Questa volta è il paesaggio a essere rovesciato. Dopo le due serie
Reversed Cities e
Reversed Reinassance,
Francesco Pignatelli (Milano, 1971) rivolge l’obiettivo alla natura e il suo interesse sembra passare dalla gnoseologia all’etica. Non si tratta più del tentativo di cogliere la visione “noumenica” della macchina o di riscattare la visione di opere del passato ormai troppo conosciute. Dai suoi scatti emerge uno sguardo che vuole rinnovare la percezione del paesaggio, e ne sottolinea la fragilità attraverso immagini che affascinano e respingono nello stesso tempo.
In questo progetto, Pignatelli sembra dominare più compiutamente la tecnica del negativo, creando immagini suggestive e piene, che conquistano del tutto lo sguardo senza far avvertire l’assenza del positivo e desiderarne la realizzazione. I colori e i piani delle foreste fotografate vengono sovvertiti, ma tentando una resa più completa del “rovesciamento” attuato attraverso le stampe dei negativi, digitalizzati e rielaborati nei colori al computer. Il risultato è quello di una natura distorta, in cui lo spettatore subisce il paradosso della visione di un paesaggio innaturale, dai colori sbagliati che -quando il soggetto rimane riconoscibile e non rinvia oltre se stesso, nella dimensione astratta di matrice quasi pittorica di
Fragile 11 ad esempio- denunciano malattia e sofferenza. Come in
Fragile 1, dove i tronchi in primo piano sembrano svanire dissolti nel bianco, come cancellati, mentre i rami sullo sfondo si compongono in un intreccio di linee indifferenziate. O in
+Fragile 53, dove il sottobosco si colora dei toni dell’afalto in una foresta dai colori acidi.
Nella serie
+Fragile, la natura maltrattata riceve un’interpretazione non solo visiva ma anche materiale. Le fotografie sono accartocciate e poi ricomposte all’interno di teche in plexiglas. Le pieghe sulla superficie delle stampe, che danno una certa tridimensionalità alle immagini, approfondiscono il disagio della visione e respingono ulteriormente lo spettatore.

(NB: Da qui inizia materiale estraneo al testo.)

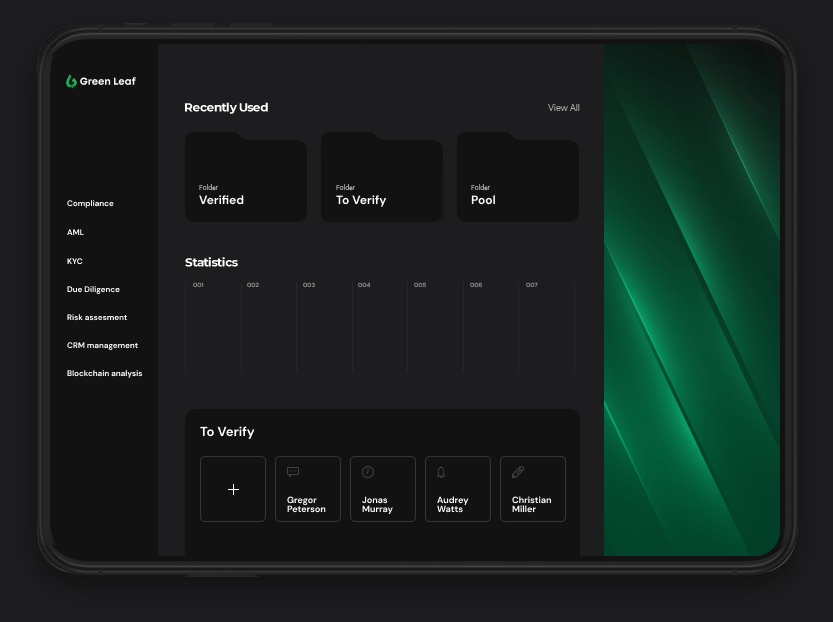The width and height of the screenshot is (833, 622).
Task: Click the plus icon in To Verify
Action: tap(233, 489)
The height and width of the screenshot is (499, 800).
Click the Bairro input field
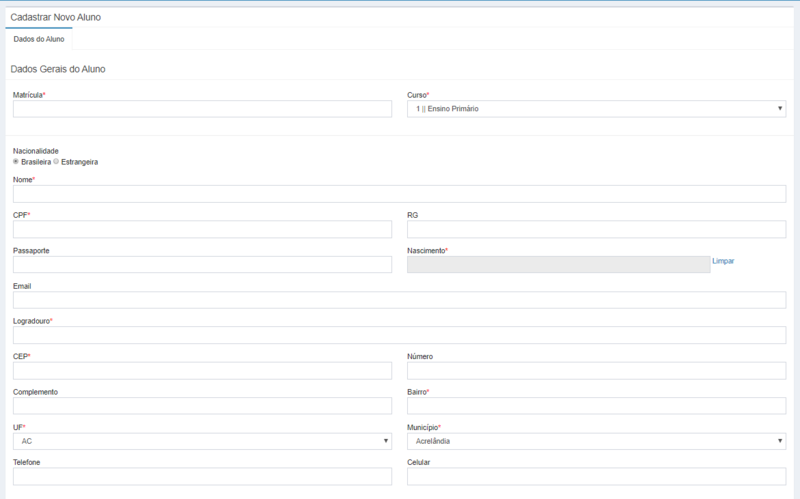point(596,405)
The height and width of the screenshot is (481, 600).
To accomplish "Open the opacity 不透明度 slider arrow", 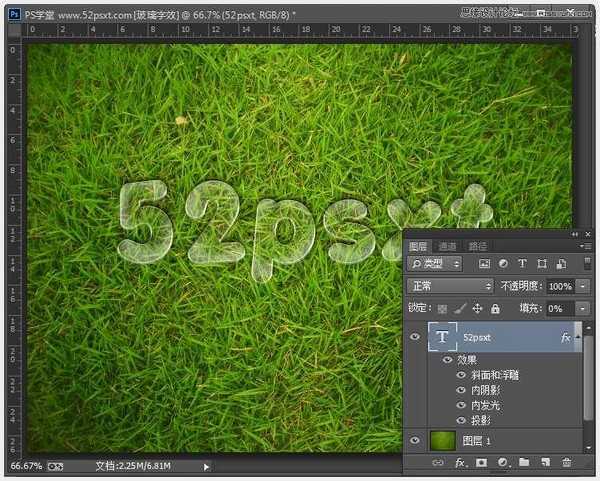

Rimandano a una condizione di rifiuto e scarto, come qualcosa che si è rigettato perché ormai vecchio, rovinato, inutile. Si accentua la corrispondenza fra gli scatti e il paesaggio perduto e deteriorato attraverso l’azione dell’uomo e si aggiunge il contrasto fra il maltrattamento delle stampe e la loro conservazione nelle teche, tra la rovina e il suo essere custodita.
Come nella poesia di Andrea Zanzotto. Il sentimento di perdita nutre la necessità di salvaguardia nel “canto” della fine del paesaggio. E riflette il valore di ogni singola porzione di ciò che resta, l’esigenza di rispettare quel residuo fragilissimo e instabile che è sopravvissuto alla nostra violenza.